▶ _TASK ITEM_
Skipping each picture, output the entries exactly as they stand below.

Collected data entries

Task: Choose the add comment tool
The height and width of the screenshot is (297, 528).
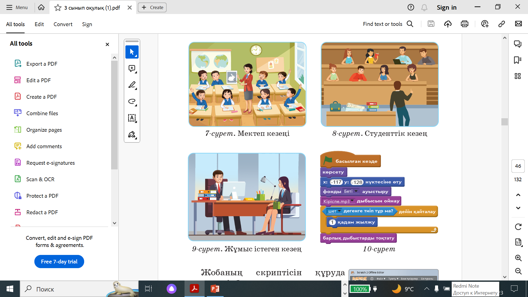Action: [132, 68]
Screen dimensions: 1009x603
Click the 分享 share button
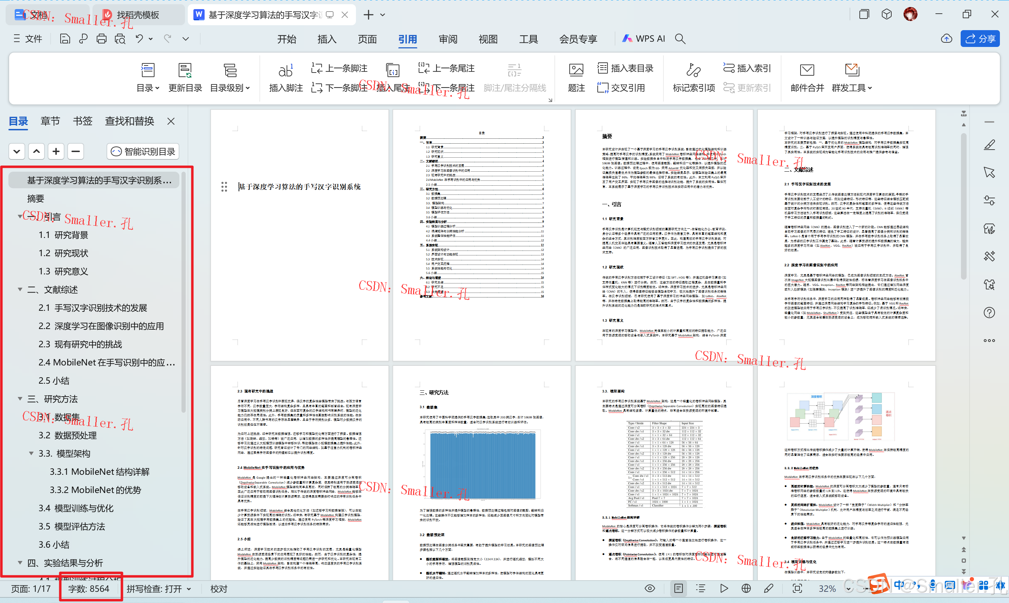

▶ _EXPECTED OUTPUT_
Task: Choose the add comment tool
The height and width of the screenshot is (297, 528).
Action: [132, 68]
Screen dimensions: 1009x603
Click the 分享 share button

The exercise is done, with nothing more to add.